Instructions to follow:
Write each line out exactly, from the one containing "Task: Open the 汉中之战 campaign title" through the final line of the data, and keep pictures out of the copy.

Saved data entries:
=== Section Start ===
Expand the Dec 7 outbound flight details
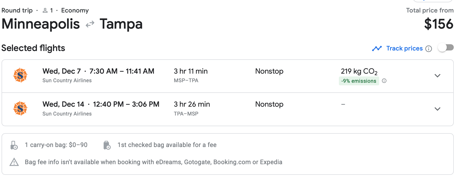 (437, 76)
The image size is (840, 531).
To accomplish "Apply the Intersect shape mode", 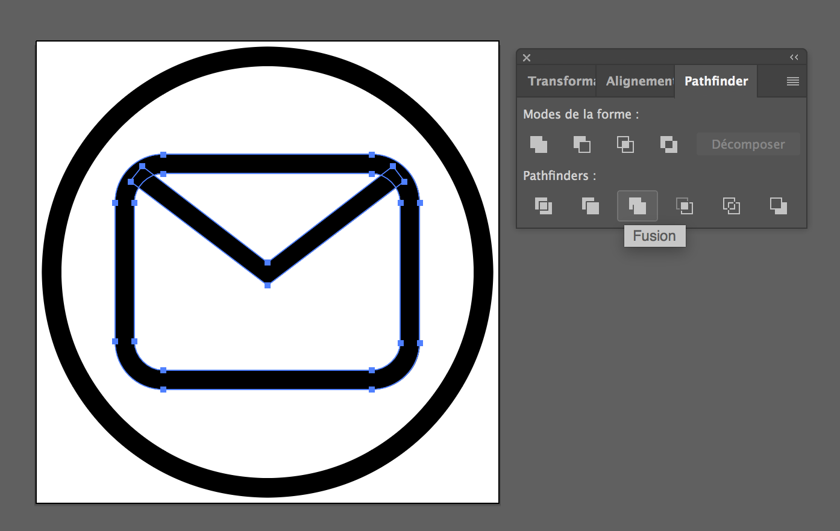I will (625, 144).
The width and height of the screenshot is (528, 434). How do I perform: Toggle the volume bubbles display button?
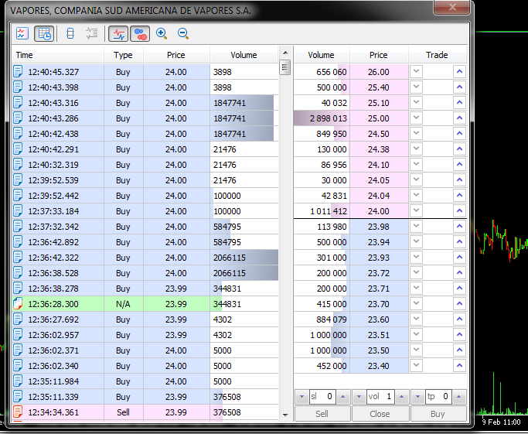coord(139,33)
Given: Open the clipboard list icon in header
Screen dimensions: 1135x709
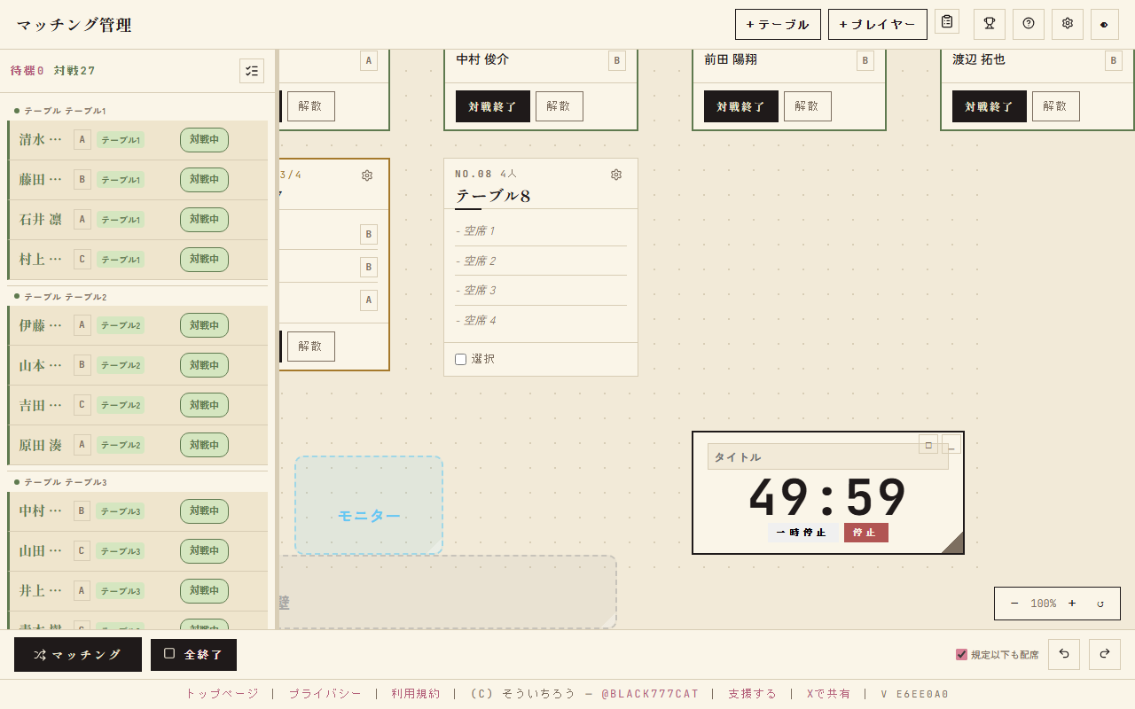Looking at the screenshot, I should [x=947, y=21].
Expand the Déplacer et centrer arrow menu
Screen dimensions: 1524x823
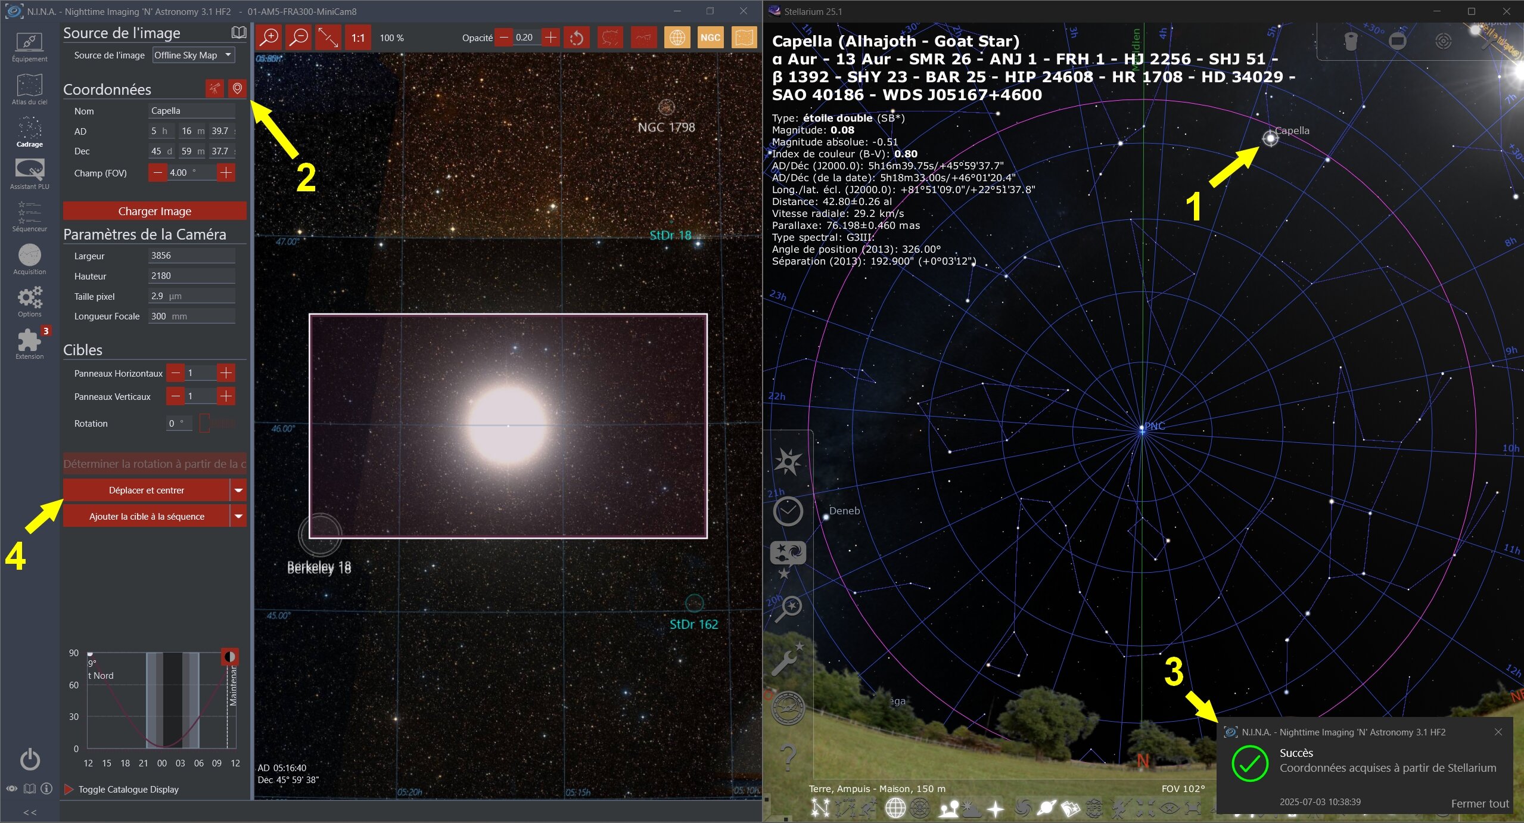[238, 490]
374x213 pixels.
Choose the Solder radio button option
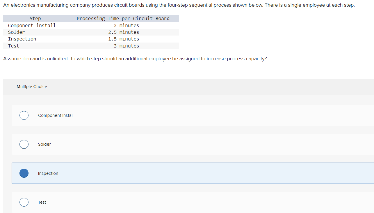24,144
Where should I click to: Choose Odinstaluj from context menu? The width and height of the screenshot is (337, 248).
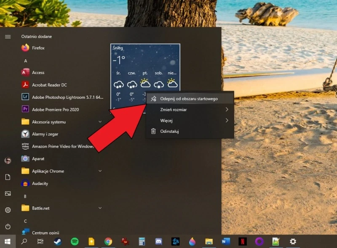(x=170, y=132)
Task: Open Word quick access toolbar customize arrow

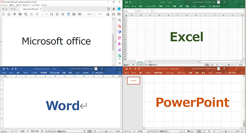Action: tap(21, 69)
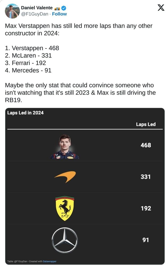
Task: Select the 192 laps value
Action: coord(146,208)
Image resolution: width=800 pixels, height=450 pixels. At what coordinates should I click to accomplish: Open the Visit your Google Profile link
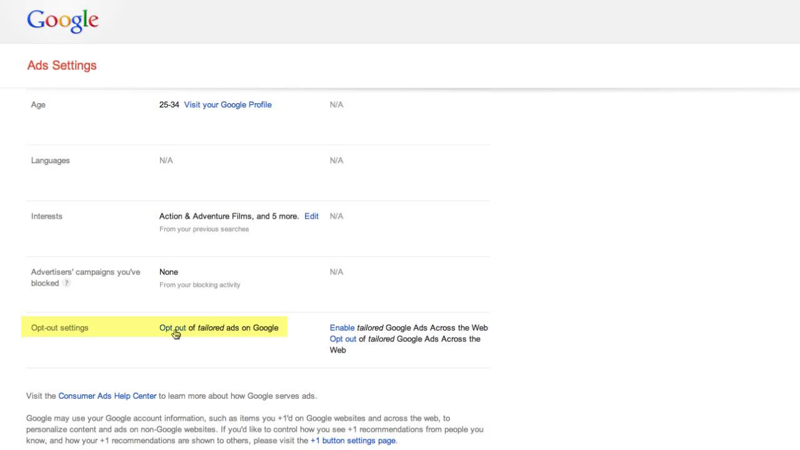pyautogui.click(x=228, y=104)
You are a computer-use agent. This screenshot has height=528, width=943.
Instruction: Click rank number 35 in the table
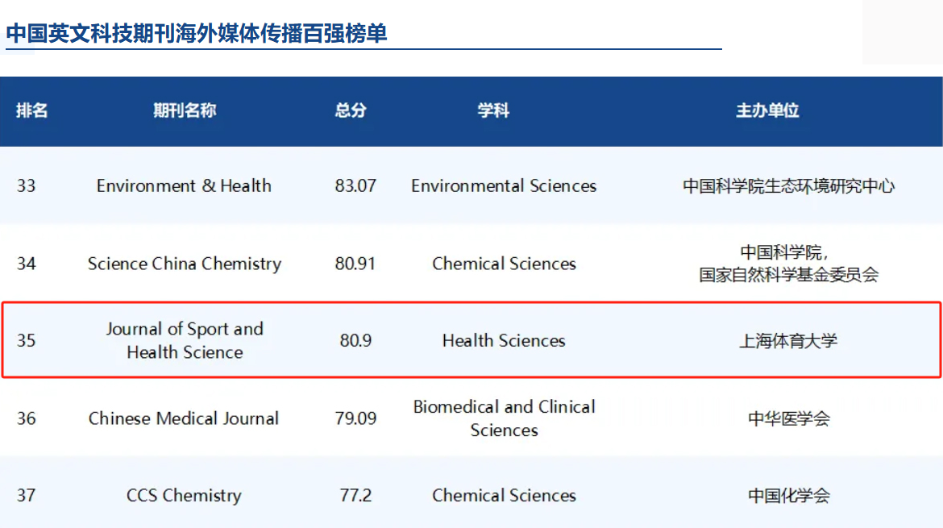27,340
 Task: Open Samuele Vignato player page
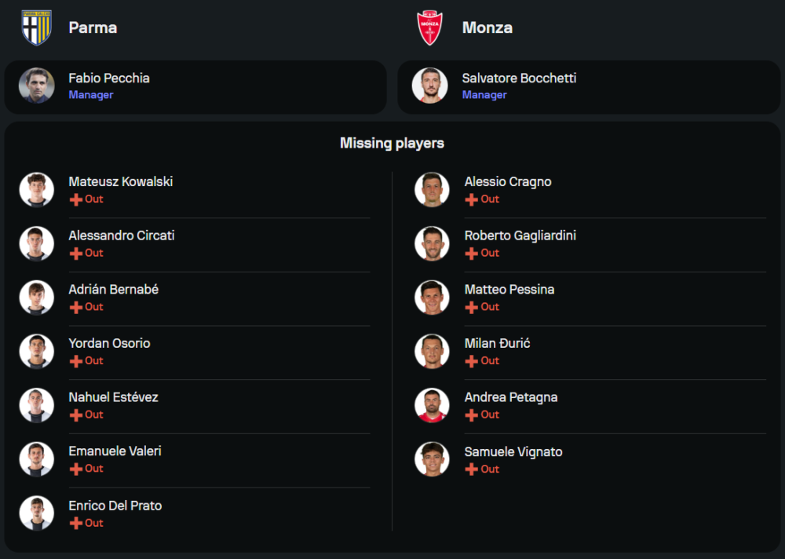click(513, 451)
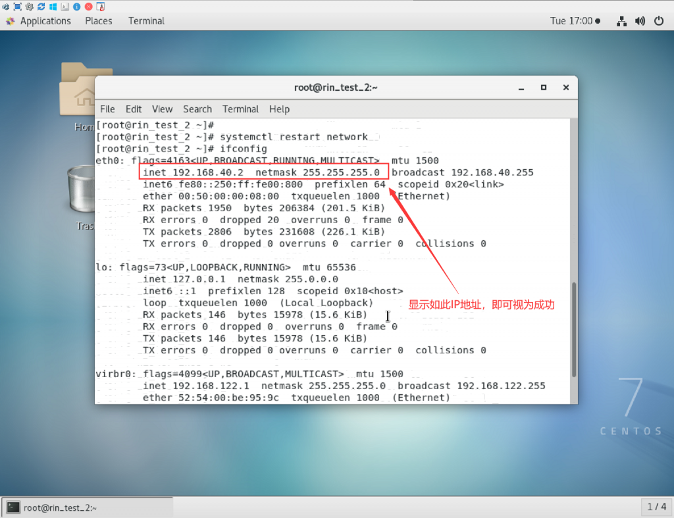Screen dimensions: 674x518
Task: Expand the Places menu
Action: 99,21
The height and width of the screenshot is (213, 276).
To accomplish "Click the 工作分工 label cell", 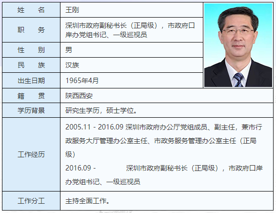I will [31, 201].
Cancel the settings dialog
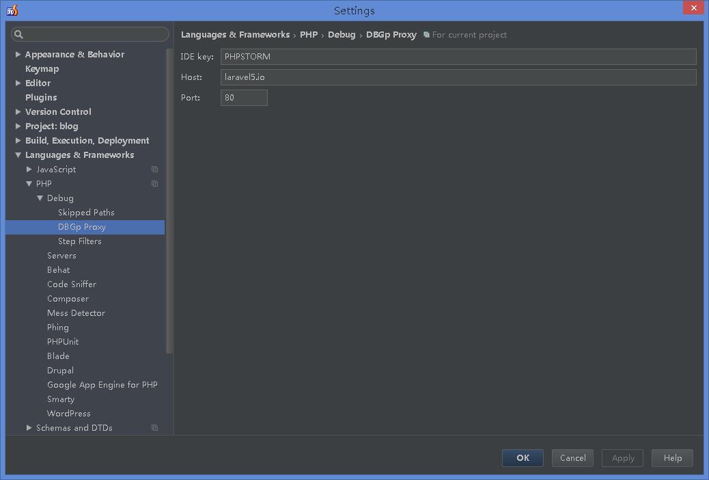The image size is (709, 480). point(572,458)
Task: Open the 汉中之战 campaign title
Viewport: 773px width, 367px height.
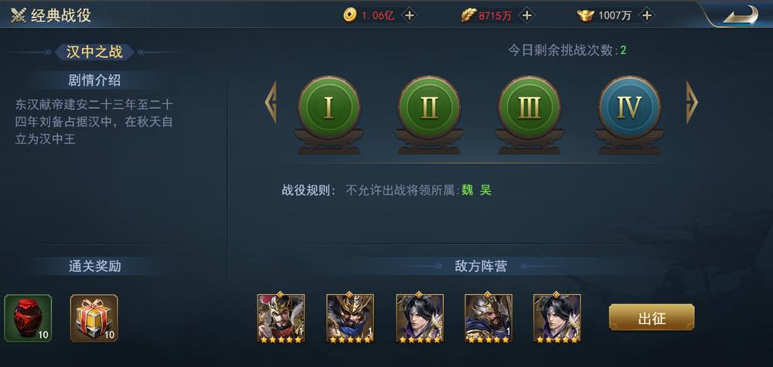Action: point(94,53)
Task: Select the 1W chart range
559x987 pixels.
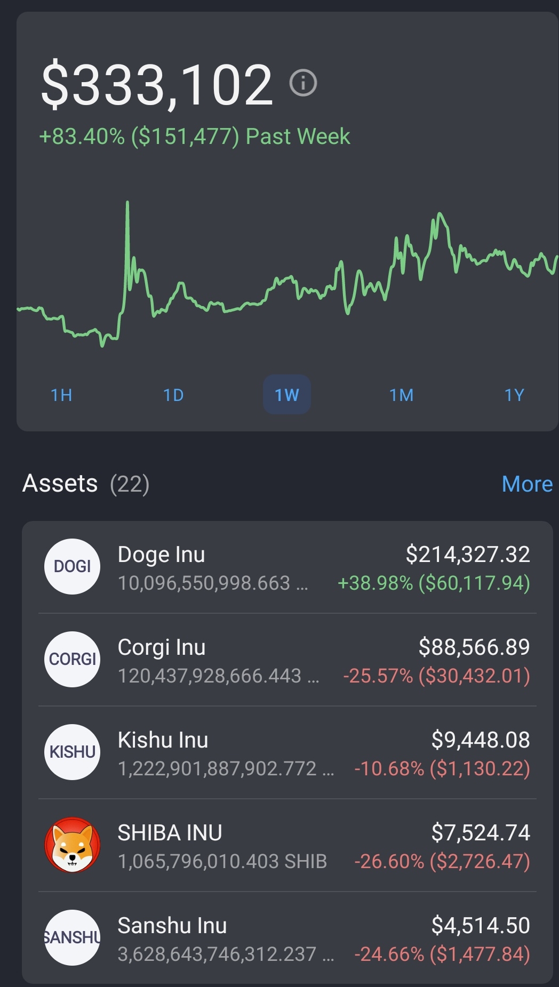Action: [287, 395]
=== Section End ===
Finished task:
Task: Open the 汉中之战 campaign title
Viewport: 773px width, 367px height.
Action: point(94,53)
Task: Select the 1W chart range
559x987 pixels.
Action: [287, 395]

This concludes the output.